For more colorful tales, you must come in the autumn. Sure, in California this season doesn’t seem to show up until the last minute in late October after a warm Indian Summer. But you know instinctively the color changes as the cold slowly spreads down from the peaks of the High Sierra into December. Yes, we have heard recently that the broadleaf trees are always yellow or red underneath the green at all times. That the chlorophyll the trees make is the green you see, and when the sunlight gets thinner the tree makes less of it to cover the other colors. Romantically, I prefer to believe the trees are giving their last shimmering display before the deep winter breath puts them in hibernation.
Outside of the Quaking Aspens & Cottonwoods up the Eastern Sierra’s canyons you must see when driving to or from LV or LA in October, you will find yourself focusing upon Yosemite Valley. This is for good reason since the fall colors in the Big Leaf Maple, White Alder, Black Oak, Pacific Dogwood & Black Cottonwood are easily accessible there. The first maple section on loop road alone makes you want to double park and walk down the centerline for the view. Give yourself the time and explore the entire or a few sections of the underrated Valley Loop trail to find the secrets you desire. Spend extra time at quiet & still sections of the Merced riverbanks.
At the Tunnel View parking area you cannot miss the lush spread of evergreens that appear to be freshly laid dark green shag walk-to-wall carpet of Yosemite Valley. Hiking up around Tuolumne Meadows during summer the Lodgepole, Mountain Hemlock & Whitebark Pine show you how they thin out and shorten closer to the tree line. Yes, in fact, you can never escape the cloaking, reassuring presence of the conifers about Yosemite. But it is winter that shows how very much alive they are. The mixed conifer forests about Wawona and Crane Flat trails are the most fascinating.

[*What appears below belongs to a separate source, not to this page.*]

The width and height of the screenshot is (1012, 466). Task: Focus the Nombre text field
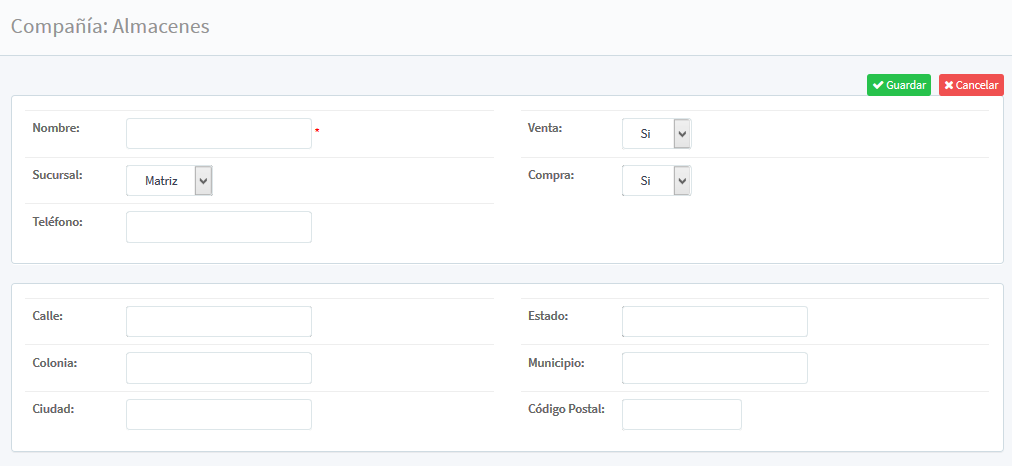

The Rockefeller Grove is a case in point. Though I want to send you there to look for a hidden grove of sequoias, what you must always be paying attention to are the specimen Sugar Pines, Jeffrey Pines, White Pines, Dogwood, Douglas Fir, White Fir, & Incense Cedar. The frosted Sugar Pine foot long cones are irresistible to touch. Rub and smell the sweetness of the sugary sap that drops off them and be happy. The nearby trail to Merced Sequoia Grove is also outstanding.

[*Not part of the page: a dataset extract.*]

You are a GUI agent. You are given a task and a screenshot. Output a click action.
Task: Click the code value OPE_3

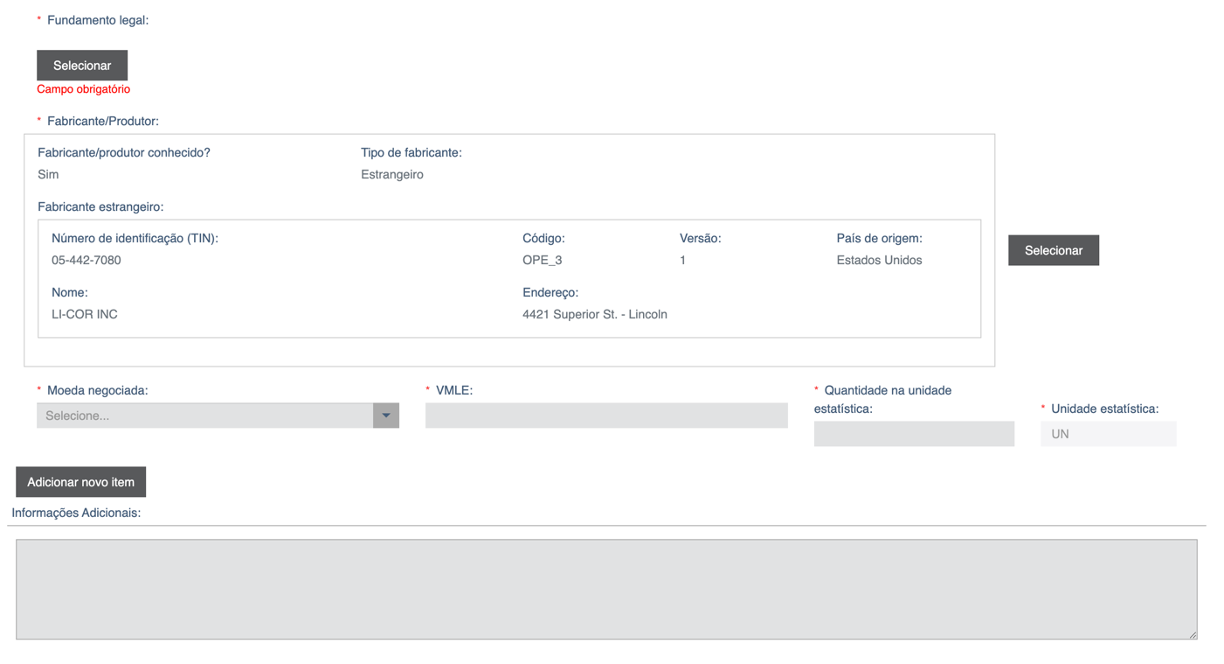pyautogui.click(x=542, y=261)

What comes down must go up, no? It is unclear why I see summer as the midpoint of the year, but I feel that is the way California is. The warmth slowly moves up from the blooming pink fruit & nut trees in the Central Valley. The first line of Blue Oaks come into view with the most true fresh green leafing buds opening up as you drive past the old barns & grazing cattle. The evergreen Live Oaks even have new bright red & green serrated leaflets further up the hill. Of course, the Black Oaks leafing above the Bug is what makes me the happiest, you can feel youth flowing in your veins. The flowers litter the ground everywhere shortly afterwards. Just follow youth all the way up to the highest peaks in July to hear the tiniest alpine flowers trumpeting for all animals to drop by for a visit.
In the land of fire we all understand the risks. The forest seems to to want to embrace the flame for health because regular low burning fires do help California forests. Look at the relationship the Sequoia and the Bristlecone pines have with fire. Both have seeds that need fire to open and help germinate. The red bark on the Sequoia has so much tannin it can resist the regular fires throughout it’s long life. Burn areas open ground to a variety of tree seeds that would find it hard to penetrate the forest floor cover. unless another tree fell over. You know you are in a healthy Western American forest when it is easy to wander through and get lost in your mind rather than in person. Well then at last, summers hot wind brings out the earthy resin-piney smell that Sierra forests emit just for you,
Yep, that’s what I like most about all these trees. The air is so fresh and healthy because they exhale the cleanest oxygen ever! Even the water seems to breath in all that sweet air while spraying over cliffs and sloshing whitewater over boulders to get as much of it is possible before becoming meandering laggard rivers on the flatlands and out to sea. But not before I get to frolic about in it’s refreshing and clear eddies below my home here at the Bug.